So, roll the clock forward to my mid to later twenties, I had been in practice for a few years and was building a lot of models of psychological and leadership growth and working with companies and organizations. As a result of all that activity, I was continually being asked to speak for the organizations, businesses, churches, and the like. And … I always refused. One hundred percent.

            When asked, I would just say, “No, that’s just not something I do.” And let it go. No way was I ever going to stand up in front of a group again. I went about my private clinical and consulting practice, and that was enough for me. Small meetings around a table were okay, but nothing larger.

            Then one day, I was at the gym and headed to the showers when this big  guy walked up to me. He was huge. (Actually, he had played NFL football for the LA Rams.) I was wondering what he wanted when he looked at me and asked, “Are you a Christian?”

            That seemed weird …a big guy in the gym showers walking up to me asking if I am a Christian.

            “Uh … yeah.” I answered.

            “Well, God just told me to tell you something,“ he said.

            My first thought was “Well, I am also a psychologist, and I can make those voices go away.” But I didn’t say that.” I just replied, “What?”

            “Yes, that’s right. Don’t worry, I am not a weirdo. I am a pastor. And God just clearly spoke to me about you,” he explained. He told me then he was pastor at the Newport Vineyard Church, a good place that I was familiar with. So I agreed to talk to him.

            We went next door to a restaurant and sat down, and this is what he said: “God said when you were a kid, something bad happened to you that has made you afraid to speak in front of people ever since. But He wants you to begin speaking for Him, and He is going to open some doors. You are to walk through them.”

            I was stunned. How in the ….? What? That was all I could muster. We talked some more before I left there and returned to my office. I just sat there literally in shock, amazed at how real and present God is all the time. And once again, how long I had suffered with that problem … and yet He had been there all along. Aware, loving me, but doing nothing about it.

            Until now.

            In high school, when I was struggling with it, I prayed a lot for God to help me, and He never did. But now, it seemed like He was stepping up. There was no way I could deny what just happened. That guy did not know me from Adam, nor what I did, nor anything about my problem or where it had come from.

### [Data below]
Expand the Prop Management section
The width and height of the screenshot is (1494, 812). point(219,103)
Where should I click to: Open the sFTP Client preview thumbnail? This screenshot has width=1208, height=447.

### [Directions]
(1) From the story about public speaking, list the kinds of groups that kept asking the narrator to speak.
(2) Answer these questions from the story about public speaking.
(a) Which NFL team had the man at the gym played for?
(b) Where did the narrator and the pastor go to talk?
(c) What did the narrator do in high school while struggling with the problem?
(3) Carry on the story about public speaking from its last sentence.
The material has no connection to the story about public speaking.

### [Task answers]
(1) Organizations, businesses, churches

(2)
(a) The LA Rams
(b) A restaurant next door
(c) Prayed a lot for God to help

(3)
            The next week or so, I got two calls to speak to public groups. (“He is going to open some doors for you to speak and you are to walk through them.”) The first one was a Presbyterian pastor gathering with about fifty pastors. That would have been far more than I would have formerly agreed to and been able to do. But this time, I literally felt like I had no choice. Zero chance that I was not going to do it, no matter how scared I was. God had entered my space and told me to do it … and I could not run and hide. I was afraid I’d get swallowed by a whale if I did. I was way more afraid of how real and alive He was than whatever could happen if I melted down while speaking.

            So, I asked a good friend of mine who prays for me, and also is a speech therapist, to come with me for support. She sat on the front row, and I stumbled my way through it. Barely. I don’t remember if they even liked it or not, but at least I’d gotten through the first test without passing out.

            From there on, it was more and more practice as more “doors” began to mysteriously appear, out of nowhere. I was petrified each and every time, but gradually, I got more and more comfortable. It took about a year or so to feel more comfortable. Then, I was offered a radio show and was suddenly talking to a lot of people. Before then, there would have been no way.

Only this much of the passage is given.